In the year 2002, the GCC desalinated 2,676 million cubic metres of freshwater, forming the bulk of the water consumed in the region, with the rest being made up by groundwater drawn from underground water tables and aquifers as well as recycled waste water. Some areas of the GCC possess significant underground reservoirs, however these are not immune to continual depletion and erosion that comes in the form of increased consumption and intrusion of sea water.
Analysts and scientists have pointed to significant flaws in a reliance on Desalination, environmentally the discharge of brine with highly concentrated salinity impacts the local marine life, as well as reducing the freshwater production capacity of desalination plants, whose intake of sea water must be expanded at great cost to cope with the increasing salinity of the Arabian Gulf.

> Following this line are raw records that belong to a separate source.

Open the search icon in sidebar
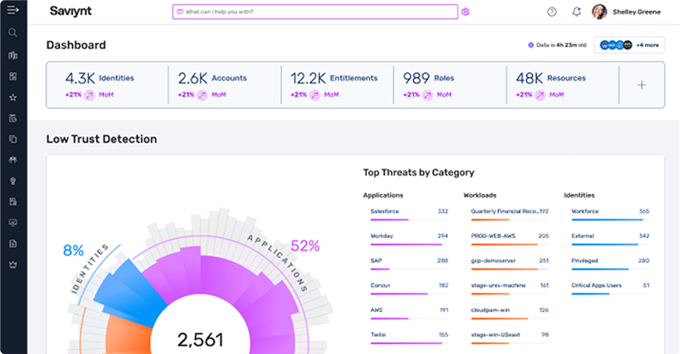The image size is (680, 354). point(13,33)
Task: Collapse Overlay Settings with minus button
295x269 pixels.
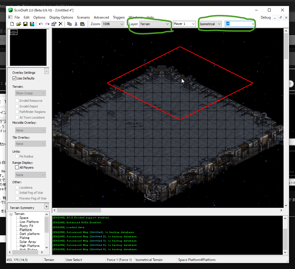Action: (x=47, y=71)
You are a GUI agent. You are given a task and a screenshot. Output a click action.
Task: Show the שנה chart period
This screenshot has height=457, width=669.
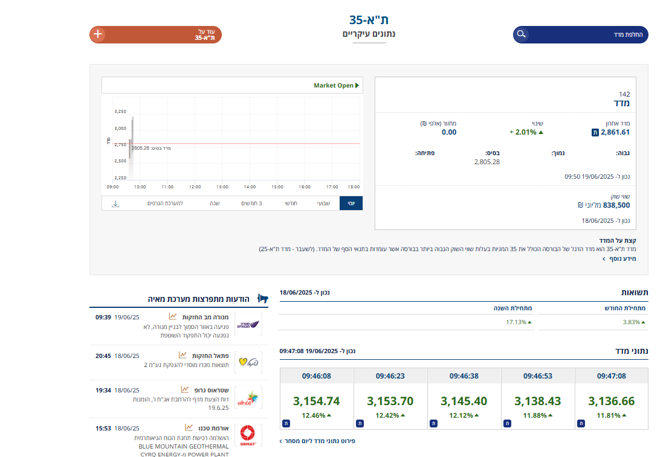[x=215, y=203]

Food security remains an issue intertwined with water policy, as nations in the GCC embarked on agricultural drives that seek to buffer domestic food prices and supplies from the volatility of the international markets, self-sufficiency in the production of several foodstuffs is viewed as a strategic national interest, manifesting in policies such as Saudi Arabia’s now defunct campaign to achieve Wheat self-sufficiency, abnormally allowing for agriculture to consume some 80-90% of the regions water, yet contribute less than 2.3% to the GCC’s GDP.

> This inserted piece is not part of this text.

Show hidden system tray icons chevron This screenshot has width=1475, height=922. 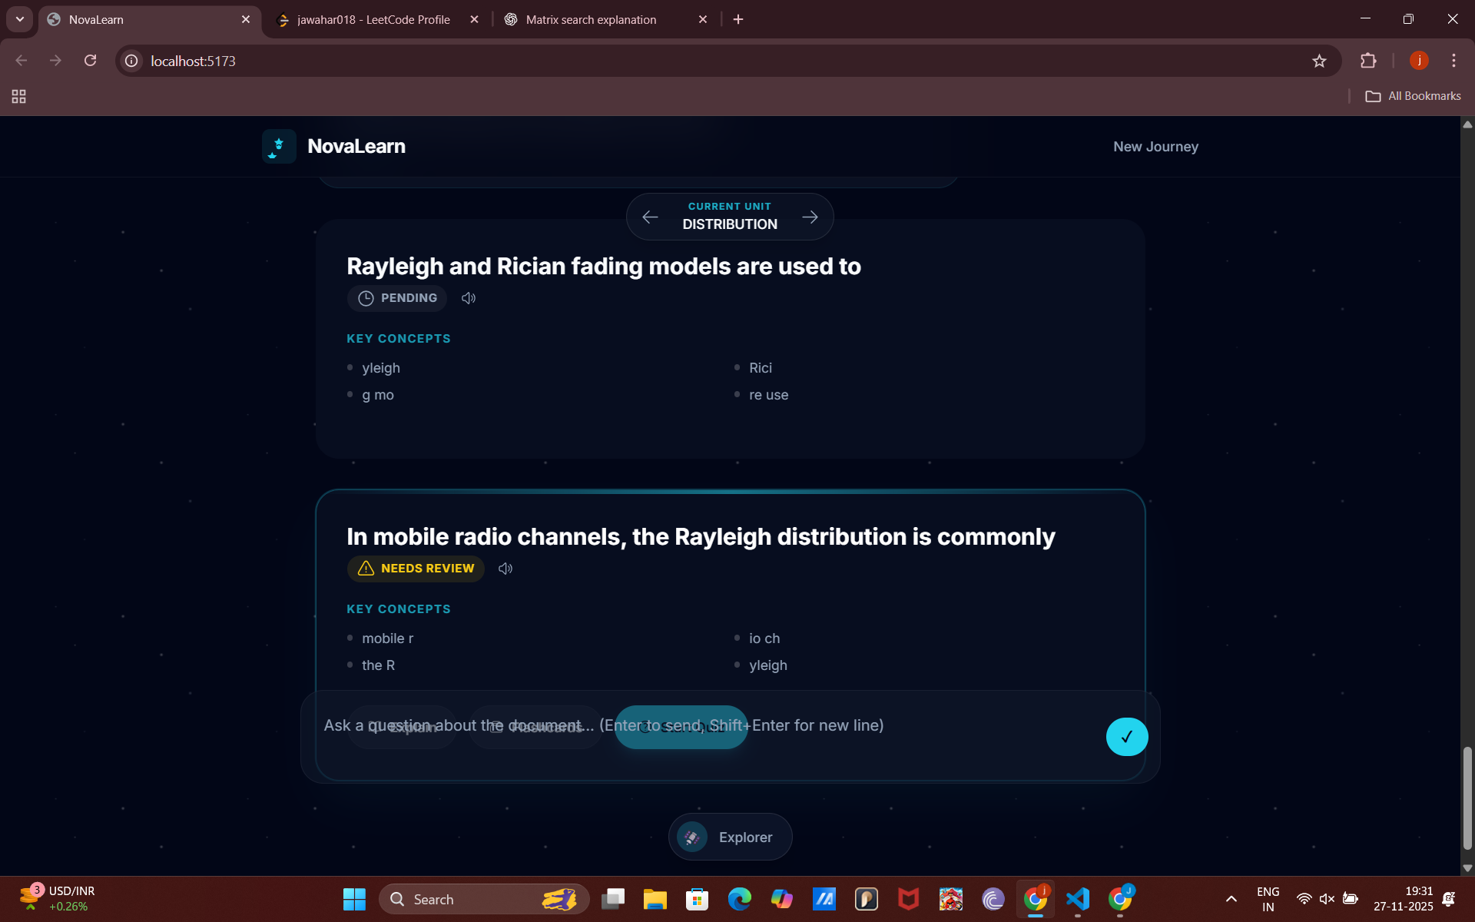pos(1231,899)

It is clear that the challenges thrown up by the increasing scarcity of water, as well as the issues incumbent with a reliance on desalination require a robust response of the type exhibited in the GCC. His Highness Sheikh Abdallah bin Zayed Al Nahyan, the UAE’s Minister of Foriegn Affairs, has already called on the GCC to take “serious and rapid steps towards a long term comprehensive Gulf Strategy for Water.” Education, technology and economic incentives will lie at the heart of any framework to respond to the challenges brought about by water scarcity. Metering and rewarding efficiency, particularly in the Agricultural sector, may help to combat its traditionally irreverent attitude towards water conservation, which may further be reinforced by education on the environmental and economic costs of freshwater production. Technological advances may also hold the key, some look to Nuclear Energy as the future of desalination whilst others point to advances made in renewable energy, such as the recent development of economically feasible wind powered desalination by students at the Delft University of Technology in the Netherlands.
The current context of the looming water crisis in the GCC is based on a myriad of factors that influence decision makers’ policy on water throughout the region. The sweeping demographic shifts, analysts predict the GCC’s population will increase to 53m by the year 2020, inward net migration driven by economic diversification, growth and the GCC’s spot among the world’s highest per capita consumers of water all work to form significant challenges. At around 550 litres of water per person per day, the average resident of the GCC consumes around 4 times more water than his/her European counterpart, leading one to question, where does all this water come from and at what cost?